Metadata .Even intentional sharing of electronic documents with an adversary can raise ethics issues. Although many lawyers do not realize it, electronic documents sometimes allow recipients to essentially “look behind” the document and access the document’s history, when it was altered, and even specific changes that were made. This information is included in the term “metadata,” which is data about data. Never transmit a document without reviewing and disabling tracking software.
Wise law firms are now installing “scrubbing” software that prevents the transmission of such information.
Inadvertent transmission.E-mail and other electronic communications may be sent inadvertently to an adversary. Starting in 1992, the ABA recognized a duty to return privileged or confidential communications received inadvertently. As a corollary duty in a slightly different situation, the ABA later held that lawyers should allow the court to decide the fate of privileged or confidential information received from a party not authorized to have it.

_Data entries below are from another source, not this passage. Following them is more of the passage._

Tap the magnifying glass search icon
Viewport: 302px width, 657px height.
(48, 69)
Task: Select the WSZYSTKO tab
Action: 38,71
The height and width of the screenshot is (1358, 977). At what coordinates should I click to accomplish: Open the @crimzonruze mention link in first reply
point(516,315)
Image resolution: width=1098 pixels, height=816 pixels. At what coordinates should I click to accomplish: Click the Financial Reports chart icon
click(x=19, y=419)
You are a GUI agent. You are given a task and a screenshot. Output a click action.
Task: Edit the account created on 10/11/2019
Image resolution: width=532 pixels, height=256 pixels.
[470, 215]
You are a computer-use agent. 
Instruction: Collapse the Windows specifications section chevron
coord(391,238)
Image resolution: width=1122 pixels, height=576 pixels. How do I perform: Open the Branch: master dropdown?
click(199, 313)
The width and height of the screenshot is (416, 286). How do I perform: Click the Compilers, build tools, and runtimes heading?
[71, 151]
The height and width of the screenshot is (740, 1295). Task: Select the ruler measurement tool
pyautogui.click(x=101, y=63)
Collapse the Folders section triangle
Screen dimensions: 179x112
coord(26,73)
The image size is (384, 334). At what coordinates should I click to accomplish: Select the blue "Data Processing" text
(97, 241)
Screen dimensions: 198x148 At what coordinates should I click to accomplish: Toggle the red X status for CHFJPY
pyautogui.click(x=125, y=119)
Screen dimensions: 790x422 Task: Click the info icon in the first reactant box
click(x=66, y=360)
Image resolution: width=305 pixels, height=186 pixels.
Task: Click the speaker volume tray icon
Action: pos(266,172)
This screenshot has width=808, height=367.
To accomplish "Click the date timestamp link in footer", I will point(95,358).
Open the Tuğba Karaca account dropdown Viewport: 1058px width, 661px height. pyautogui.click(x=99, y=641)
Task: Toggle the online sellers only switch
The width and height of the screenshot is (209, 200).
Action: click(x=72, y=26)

The Ethics 2000 changes to the ABA Model Rules retrenched a bit, finding that lawyers who had inadvertently received confidential or privileged information simply should alert the sender rather than automatically follow the sender’s instructions.
Some lawyers involved in litigation enter into nonwaiver agreements with their adversaries, under which both parties agree to return privileged documents that they accidentally produce to the other. One court has found such an agreement inapplicable in the case of “gross negligence,” and non-signatories might still claim a waiver.